If we look at the African Union, this intergovernmental organisation is also becoming more conservative, driven by interests that facilitate exclusion rather than inclusion. If the UN system fails, if intergovernmental cooperation fails, we are in trouble and human development will suffer.
In light of these challenges, how can we make human development more influential for policy and decision-making?
I believe the most important way in which to make human development a priority for policy and other decision-makers is to include the voices of the poor and marginalized. We need to rethink the involvement of people and participatory processes.
In these types of debates, often purely academic, what we now practice is tokenism. We need to include people from the Global South because we need voices from there. Usually, when we do that, that voice is not the voice of the poor but that of some privileged person living in the Global South.
We have to make people understand that every single person is entitled to her basic rights. Many governments are completely against this because it means that when people are empowered, they will speak and make demands. But this is where we should focus our attention, reaching and empowering the grassroots to voice their concerns and their views, and to be in charge of their human development. I don’t know how to do that. But we must hear their voices, as poor people live with impossible choices.
We are now, for example, being told that COVID-19 is a dangerous disease. But poor people live with cholera, HIV and malaria, and many die from these diseases every single day. The poor also have impossible choices to make to protect themselves. I can afford to stay at home but my clients, who I represent, cannot. They are being arrested for being homeless. When you are homeless, where are you supposed to stay? Thus for me, amplifying the voices of people at the very bottom of our societies is critical. This debate about rearticulating human development should not be left to academics and elites alone. Everybody should be able to engage through their own grassroot structures and communities. We need to collect people’s stories about how they live their lives and make this central to our analysis going forward. We must be able to understand cultural dynamics in many parts of the world, to see people’s potential and priorities. We cannot base our view of the world on the elites and the upper middle classes, for whom culture is about consumption and flying in airplanes to America or London and in Uganda. If we don’t appreciate other people living their own lives and the differences among people, then what remains is an elitist idea.

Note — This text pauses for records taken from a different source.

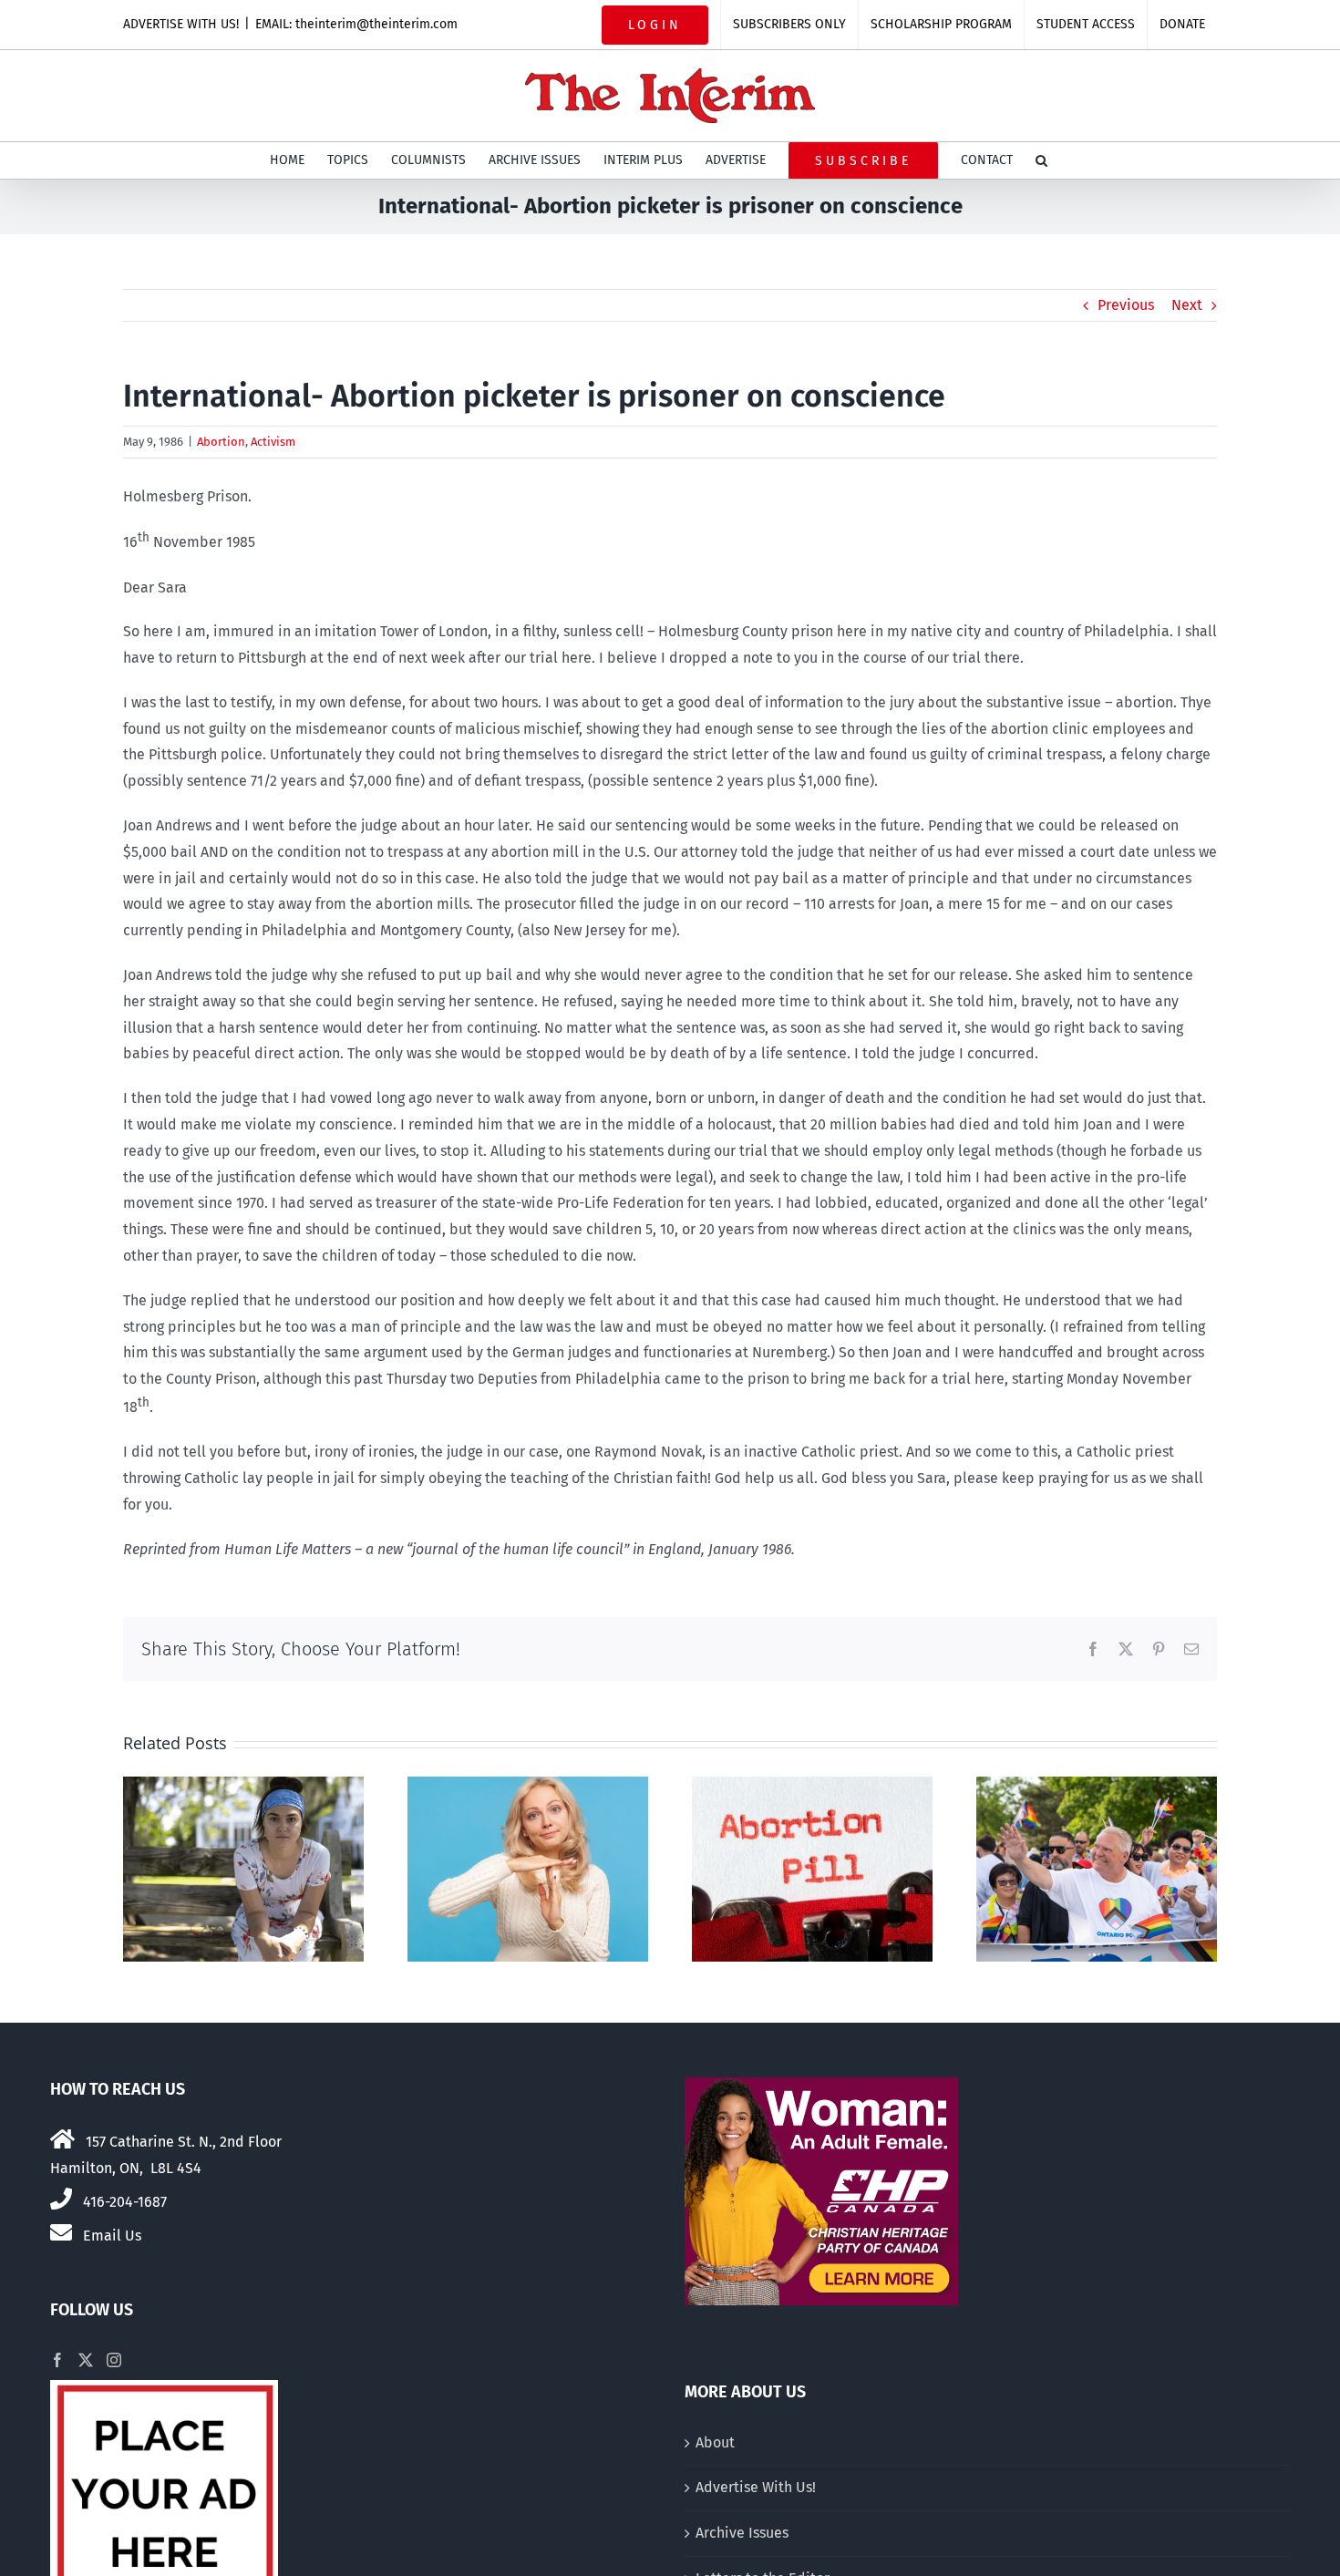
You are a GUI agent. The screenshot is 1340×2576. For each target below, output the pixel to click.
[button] (1041, 160)
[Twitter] (85, 2360)
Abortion (221, 441)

Thank you very much for these important insights about the centrality of the perspectives poor people themselves have about human development. Taking this as your point of departure and to conclude, what would be your own definition of human-centric development today?
I would define human-centric development as living conditions devoid of discrimination and marginalization. Economic development versus equality is not a zero-sum game. For me, once we remove discrimination and equality emerges, then we will have the conditions for human development at all levels.
Adrian Jjuuko is a Ugandan human rights lawyer, researcher and activist. He is the founder and Executive Director of Human Rights Awareness and Promotion Forum (HRAPF), an organization that operates the only licenced and specialized legal aid clinic for LGBTI people in Uganda.